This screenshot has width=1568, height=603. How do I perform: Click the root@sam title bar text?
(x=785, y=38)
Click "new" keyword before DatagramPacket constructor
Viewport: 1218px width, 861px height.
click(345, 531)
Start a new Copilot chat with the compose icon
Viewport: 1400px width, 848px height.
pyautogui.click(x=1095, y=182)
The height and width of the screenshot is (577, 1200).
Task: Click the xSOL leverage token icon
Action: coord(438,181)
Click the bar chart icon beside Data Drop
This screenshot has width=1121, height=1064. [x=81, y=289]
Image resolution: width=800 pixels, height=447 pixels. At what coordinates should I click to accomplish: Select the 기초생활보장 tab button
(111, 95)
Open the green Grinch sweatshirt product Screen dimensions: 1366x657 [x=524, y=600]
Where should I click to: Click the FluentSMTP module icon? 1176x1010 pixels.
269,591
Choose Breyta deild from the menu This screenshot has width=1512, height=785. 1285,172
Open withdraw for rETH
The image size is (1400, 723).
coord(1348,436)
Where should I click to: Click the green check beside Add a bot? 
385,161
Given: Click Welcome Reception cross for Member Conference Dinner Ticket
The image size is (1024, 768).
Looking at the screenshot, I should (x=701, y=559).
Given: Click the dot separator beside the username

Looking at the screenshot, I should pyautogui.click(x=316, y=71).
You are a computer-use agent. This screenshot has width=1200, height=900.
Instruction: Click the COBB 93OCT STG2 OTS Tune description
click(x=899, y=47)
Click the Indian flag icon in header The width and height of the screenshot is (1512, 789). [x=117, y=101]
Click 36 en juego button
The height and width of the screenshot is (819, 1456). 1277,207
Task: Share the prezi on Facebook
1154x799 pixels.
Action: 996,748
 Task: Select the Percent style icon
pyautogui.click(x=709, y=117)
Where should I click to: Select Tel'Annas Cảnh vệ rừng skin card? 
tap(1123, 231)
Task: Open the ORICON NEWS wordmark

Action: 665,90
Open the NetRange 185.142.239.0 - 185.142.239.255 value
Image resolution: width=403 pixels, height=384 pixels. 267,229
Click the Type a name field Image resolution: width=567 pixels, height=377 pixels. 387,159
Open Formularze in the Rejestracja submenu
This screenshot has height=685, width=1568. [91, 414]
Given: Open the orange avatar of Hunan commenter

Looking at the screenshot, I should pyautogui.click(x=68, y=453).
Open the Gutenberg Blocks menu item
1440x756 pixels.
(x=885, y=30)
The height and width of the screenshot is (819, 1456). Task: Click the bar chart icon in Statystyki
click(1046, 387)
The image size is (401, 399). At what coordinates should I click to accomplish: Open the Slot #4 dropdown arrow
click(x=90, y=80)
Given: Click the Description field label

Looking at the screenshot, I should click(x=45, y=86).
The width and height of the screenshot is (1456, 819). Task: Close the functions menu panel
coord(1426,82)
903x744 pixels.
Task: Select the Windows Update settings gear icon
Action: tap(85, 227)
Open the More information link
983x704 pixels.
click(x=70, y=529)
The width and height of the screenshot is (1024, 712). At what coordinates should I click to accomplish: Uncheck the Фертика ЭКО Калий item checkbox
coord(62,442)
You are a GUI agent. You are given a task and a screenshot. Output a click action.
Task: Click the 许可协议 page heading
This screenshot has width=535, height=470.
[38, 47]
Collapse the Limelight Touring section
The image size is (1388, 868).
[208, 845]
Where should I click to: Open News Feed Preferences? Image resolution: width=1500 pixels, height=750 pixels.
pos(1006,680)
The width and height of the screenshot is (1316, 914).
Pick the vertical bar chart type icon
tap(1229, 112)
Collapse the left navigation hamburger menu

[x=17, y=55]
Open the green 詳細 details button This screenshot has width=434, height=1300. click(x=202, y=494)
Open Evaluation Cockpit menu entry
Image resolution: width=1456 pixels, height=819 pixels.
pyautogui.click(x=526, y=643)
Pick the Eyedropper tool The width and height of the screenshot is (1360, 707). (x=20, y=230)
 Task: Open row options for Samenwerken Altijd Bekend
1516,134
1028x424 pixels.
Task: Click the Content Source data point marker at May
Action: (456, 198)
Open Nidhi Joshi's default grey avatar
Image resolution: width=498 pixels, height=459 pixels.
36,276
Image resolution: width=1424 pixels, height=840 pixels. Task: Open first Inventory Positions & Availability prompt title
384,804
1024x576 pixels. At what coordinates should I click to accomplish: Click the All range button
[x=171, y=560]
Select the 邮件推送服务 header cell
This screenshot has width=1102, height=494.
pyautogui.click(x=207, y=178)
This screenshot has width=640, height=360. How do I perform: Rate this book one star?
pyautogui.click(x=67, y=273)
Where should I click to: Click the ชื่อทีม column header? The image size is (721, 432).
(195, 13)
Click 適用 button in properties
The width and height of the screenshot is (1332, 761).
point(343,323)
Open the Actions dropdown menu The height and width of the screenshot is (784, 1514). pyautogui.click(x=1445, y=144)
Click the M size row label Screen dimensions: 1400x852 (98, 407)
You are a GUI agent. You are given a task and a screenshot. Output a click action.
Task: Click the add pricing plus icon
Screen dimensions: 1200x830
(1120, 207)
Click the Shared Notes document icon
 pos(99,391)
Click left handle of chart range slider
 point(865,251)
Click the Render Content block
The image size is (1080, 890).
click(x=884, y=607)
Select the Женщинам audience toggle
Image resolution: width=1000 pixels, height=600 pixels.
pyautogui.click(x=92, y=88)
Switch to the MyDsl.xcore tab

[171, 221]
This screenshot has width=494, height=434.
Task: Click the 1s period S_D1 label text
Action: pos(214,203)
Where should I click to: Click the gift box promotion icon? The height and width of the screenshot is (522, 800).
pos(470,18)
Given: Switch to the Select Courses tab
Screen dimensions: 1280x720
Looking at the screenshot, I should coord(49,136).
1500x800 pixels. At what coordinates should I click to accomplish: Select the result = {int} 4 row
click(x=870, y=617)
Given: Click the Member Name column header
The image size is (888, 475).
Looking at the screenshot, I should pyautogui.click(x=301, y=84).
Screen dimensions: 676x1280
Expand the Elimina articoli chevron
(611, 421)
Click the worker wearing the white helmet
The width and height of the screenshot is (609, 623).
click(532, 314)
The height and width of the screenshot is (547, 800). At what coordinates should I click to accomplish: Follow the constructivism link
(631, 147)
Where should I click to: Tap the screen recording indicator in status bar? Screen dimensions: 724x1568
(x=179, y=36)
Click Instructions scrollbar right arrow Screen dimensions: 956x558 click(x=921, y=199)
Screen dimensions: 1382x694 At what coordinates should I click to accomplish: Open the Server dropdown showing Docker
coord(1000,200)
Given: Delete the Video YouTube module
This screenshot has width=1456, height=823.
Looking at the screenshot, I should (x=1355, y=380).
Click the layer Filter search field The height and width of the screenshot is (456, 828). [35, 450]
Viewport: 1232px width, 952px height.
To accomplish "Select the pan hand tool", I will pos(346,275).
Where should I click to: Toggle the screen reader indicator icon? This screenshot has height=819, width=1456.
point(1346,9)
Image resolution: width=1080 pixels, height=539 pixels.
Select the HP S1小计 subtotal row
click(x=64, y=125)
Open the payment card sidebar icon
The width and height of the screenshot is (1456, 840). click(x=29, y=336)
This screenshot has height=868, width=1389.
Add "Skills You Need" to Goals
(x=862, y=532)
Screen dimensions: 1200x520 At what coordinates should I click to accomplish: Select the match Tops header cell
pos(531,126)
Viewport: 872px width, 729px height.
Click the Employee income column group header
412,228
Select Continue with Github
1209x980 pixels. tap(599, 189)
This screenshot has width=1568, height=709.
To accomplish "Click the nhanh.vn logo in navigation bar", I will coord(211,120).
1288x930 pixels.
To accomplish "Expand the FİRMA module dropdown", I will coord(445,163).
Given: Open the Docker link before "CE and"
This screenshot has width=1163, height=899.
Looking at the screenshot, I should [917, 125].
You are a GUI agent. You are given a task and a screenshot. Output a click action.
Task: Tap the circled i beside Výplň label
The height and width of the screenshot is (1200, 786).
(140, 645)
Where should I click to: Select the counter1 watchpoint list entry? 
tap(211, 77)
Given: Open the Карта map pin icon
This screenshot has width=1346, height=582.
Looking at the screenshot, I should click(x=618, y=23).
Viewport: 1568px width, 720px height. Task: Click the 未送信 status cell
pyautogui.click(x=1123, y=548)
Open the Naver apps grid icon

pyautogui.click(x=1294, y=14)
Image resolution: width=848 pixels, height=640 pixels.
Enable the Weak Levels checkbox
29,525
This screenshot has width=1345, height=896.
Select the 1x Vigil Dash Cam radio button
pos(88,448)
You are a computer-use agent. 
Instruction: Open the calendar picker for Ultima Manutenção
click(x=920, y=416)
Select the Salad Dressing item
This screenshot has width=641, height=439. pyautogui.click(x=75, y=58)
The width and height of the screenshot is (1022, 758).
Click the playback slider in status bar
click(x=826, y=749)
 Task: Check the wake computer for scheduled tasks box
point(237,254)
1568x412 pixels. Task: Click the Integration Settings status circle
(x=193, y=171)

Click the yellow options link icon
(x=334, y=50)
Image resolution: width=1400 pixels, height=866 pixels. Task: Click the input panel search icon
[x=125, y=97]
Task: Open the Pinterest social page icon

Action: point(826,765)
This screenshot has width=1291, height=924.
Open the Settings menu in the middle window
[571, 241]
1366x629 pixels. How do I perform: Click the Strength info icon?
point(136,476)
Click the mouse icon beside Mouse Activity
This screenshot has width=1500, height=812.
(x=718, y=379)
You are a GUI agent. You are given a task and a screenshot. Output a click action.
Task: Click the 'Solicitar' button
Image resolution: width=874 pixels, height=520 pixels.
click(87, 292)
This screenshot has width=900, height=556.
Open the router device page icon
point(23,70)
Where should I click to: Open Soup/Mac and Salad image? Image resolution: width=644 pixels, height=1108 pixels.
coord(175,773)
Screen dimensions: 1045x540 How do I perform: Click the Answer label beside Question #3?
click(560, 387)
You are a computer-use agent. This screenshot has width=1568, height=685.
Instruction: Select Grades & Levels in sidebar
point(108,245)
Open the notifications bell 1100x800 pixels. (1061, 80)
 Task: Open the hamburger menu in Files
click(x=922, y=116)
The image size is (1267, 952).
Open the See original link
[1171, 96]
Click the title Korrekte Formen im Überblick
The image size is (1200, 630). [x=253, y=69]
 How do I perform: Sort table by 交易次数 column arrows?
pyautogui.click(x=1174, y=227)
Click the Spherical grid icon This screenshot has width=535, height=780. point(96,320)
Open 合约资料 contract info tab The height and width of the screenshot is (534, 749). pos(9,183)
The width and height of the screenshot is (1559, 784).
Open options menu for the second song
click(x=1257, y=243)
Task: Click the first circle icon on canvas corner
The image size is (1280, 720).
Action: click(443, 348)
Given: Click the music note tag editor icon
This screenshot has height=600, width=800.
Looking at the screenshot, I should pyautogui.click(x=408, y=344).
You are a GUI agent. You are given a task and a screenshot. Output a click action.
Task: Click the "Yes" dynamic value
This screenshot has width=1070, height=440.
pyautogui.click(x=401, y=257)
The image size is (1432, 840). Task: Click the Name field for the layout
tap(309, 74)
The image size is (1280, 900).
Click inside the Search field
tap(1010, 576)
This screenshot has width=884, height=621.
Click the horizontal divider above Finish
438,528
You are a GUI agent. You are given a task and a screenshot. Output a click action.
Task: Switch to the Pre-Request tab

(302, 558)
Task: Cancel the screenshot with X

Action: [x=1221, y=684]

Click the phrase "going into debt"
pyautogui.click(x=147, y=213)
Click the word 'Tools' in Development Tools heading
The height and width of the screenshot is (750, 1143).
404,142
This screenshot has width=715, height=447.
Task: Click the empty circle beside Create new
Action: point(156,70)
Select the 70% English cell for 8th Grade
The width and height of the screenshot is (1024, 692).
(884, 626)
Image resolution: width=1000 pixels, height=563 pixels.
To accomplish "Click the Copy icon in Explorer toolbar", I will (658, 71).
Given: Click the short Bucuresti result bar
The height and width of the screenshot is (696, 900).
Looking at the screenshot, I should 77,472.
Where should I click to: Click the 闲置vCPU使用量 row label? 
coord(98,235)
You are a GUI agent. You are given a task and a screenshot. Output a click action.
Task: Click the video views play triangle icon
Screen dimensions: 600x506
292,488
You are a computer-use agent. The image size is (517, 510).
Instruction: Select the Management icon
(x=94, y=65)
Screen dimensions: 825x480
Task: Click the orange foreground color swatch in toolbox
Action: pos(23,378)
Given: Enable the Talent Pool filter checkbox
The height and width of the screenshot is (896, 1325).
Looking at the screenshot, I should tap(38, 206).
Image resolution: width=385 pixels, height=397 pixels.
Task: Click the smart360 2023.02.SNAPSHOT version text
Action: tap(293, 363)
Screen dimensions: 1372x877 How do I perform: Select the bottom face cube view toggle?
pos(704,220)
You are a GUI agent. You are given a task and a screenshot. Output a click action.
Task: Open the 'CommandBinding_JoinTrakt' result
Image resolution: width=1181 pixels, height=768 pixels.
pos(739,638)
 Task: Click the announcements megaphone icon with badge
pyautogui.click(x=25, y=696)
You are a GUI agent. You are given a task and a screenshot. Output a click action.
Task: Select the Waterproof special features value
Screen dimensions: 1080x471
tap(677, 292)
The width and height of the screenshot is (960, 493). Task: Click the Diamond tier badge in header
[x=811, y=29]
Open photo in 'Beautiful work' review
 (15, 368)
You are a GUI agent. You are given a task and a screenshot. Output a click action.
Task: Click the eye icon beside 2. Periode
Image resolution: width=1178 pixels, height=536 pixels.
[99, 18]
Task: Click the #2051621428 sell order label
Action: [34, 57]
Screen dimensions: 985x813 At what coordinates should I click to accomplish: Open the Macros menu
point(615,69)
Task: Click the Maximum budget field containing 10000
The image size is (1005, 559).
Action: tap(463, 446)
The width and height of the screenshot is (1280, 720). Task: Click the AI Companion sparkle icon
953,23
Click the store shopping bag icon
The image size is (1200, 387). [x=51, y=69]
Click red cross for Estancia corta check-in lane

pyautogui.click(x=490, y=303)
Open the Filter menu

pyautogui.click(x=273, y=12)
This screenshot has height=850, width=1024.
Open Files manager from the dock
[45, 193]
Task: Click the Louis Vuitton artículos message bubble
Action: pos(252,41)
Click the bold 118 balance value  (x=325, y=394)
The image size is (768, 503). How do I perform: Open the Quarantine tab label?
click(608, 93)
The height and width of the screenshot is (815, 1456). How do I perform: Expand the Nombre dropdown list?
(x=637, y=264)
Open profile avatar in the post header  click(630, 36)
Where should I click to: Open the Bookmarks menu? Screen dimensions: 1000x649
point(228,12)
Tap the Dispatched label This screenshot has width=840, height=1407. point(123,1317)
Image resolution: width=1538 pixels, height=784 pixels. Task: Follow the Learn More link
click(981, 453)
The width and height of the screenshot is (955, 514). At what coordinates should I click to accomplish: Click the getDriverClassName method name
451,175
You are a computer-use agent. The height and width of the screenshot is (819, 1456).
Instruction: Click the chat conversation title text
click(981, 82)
###
Exercise task: Return the lines between the line holding "This screenshot has width=1345, height=896." and the line holding "This screenshot has width=641, height=439.", inclusive, repeated word for word.

Result below:
This screenshot has width=1345, height=896.
Select the 1x Vigil Dash Cam radio button
pos(88,448)
You are a computer-use agent. 
Instruction: Open the calendar picker for Ultima Manutenção
click(x=920, y=416)
Select the Salad Dressing item
This screenshot has width=641, height=439. pyautogui.click(x=75, y=58)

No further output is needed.